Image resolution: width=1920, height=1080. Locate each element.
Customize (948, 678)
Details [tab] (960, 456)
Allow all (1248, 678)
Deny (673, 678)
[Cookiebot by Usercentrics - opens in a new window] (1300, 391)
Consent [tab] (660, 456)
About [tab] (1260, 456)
==
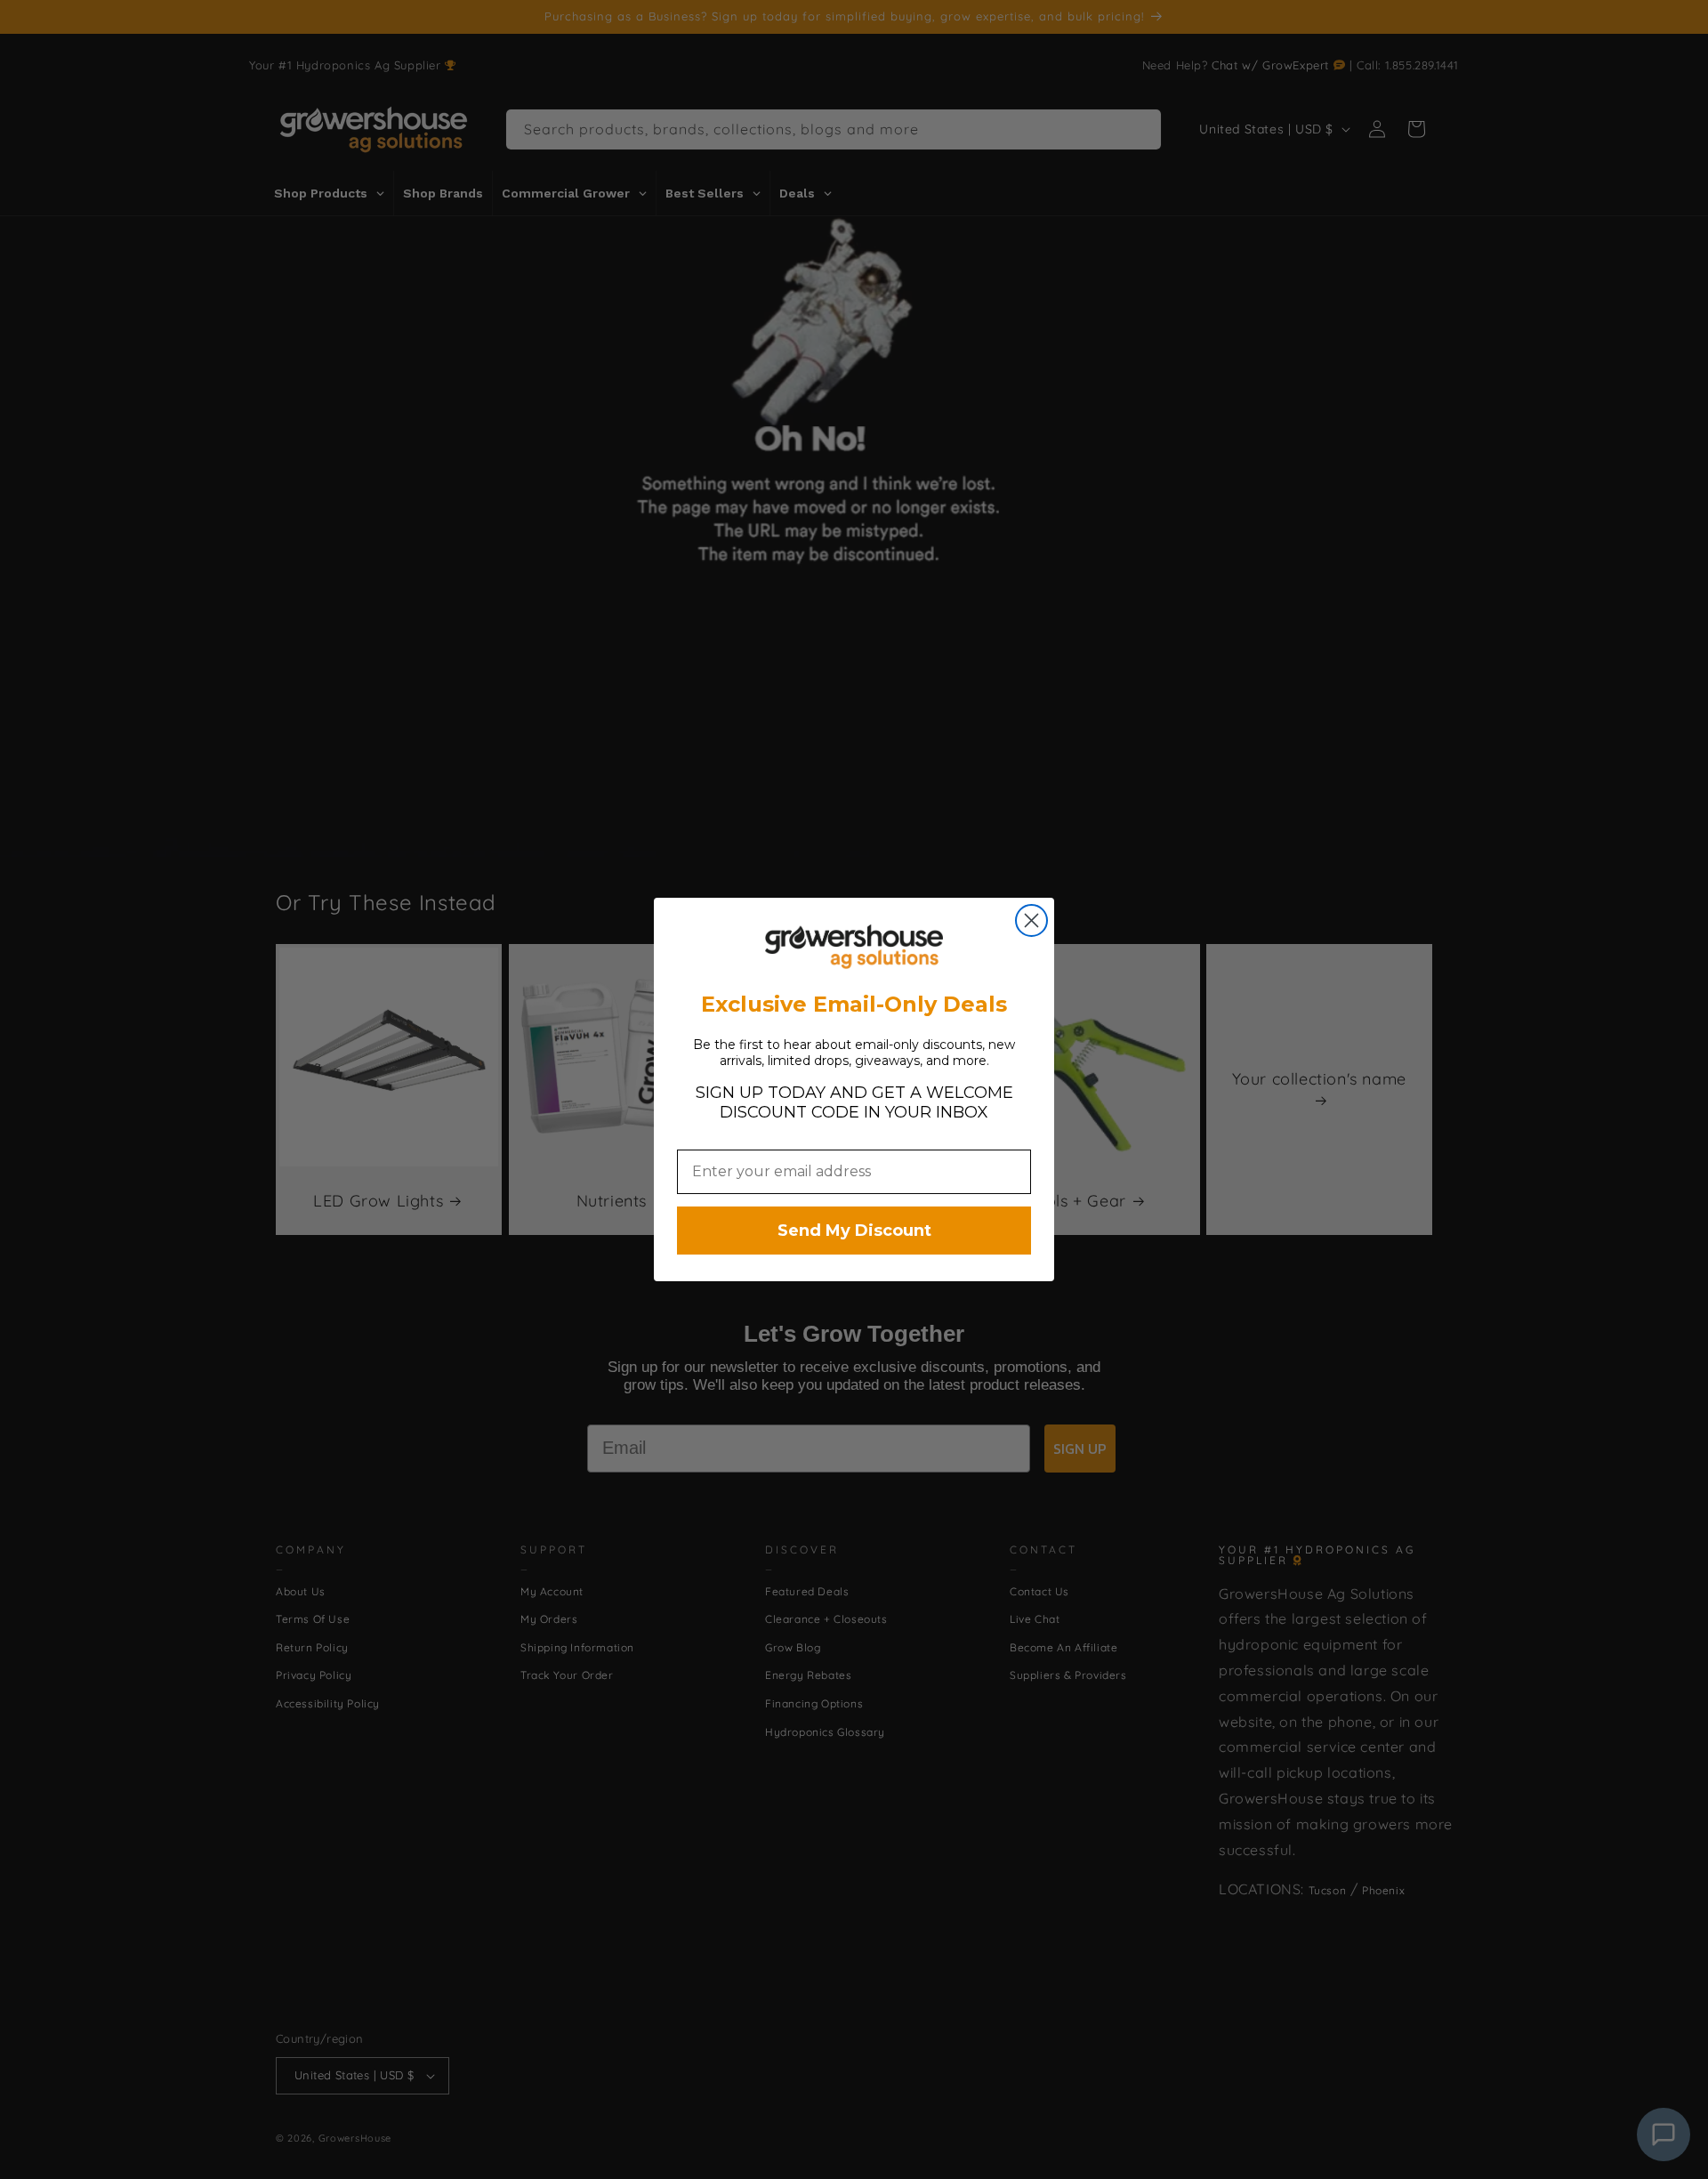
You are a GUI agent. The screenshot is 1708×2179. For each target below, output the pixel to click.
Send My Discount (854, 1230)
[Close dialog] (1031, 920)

**Goal of the exercise**
The string "each" may appear on lines of the data above; give the number of those lines and nothing more.

**Solution for this problem**
2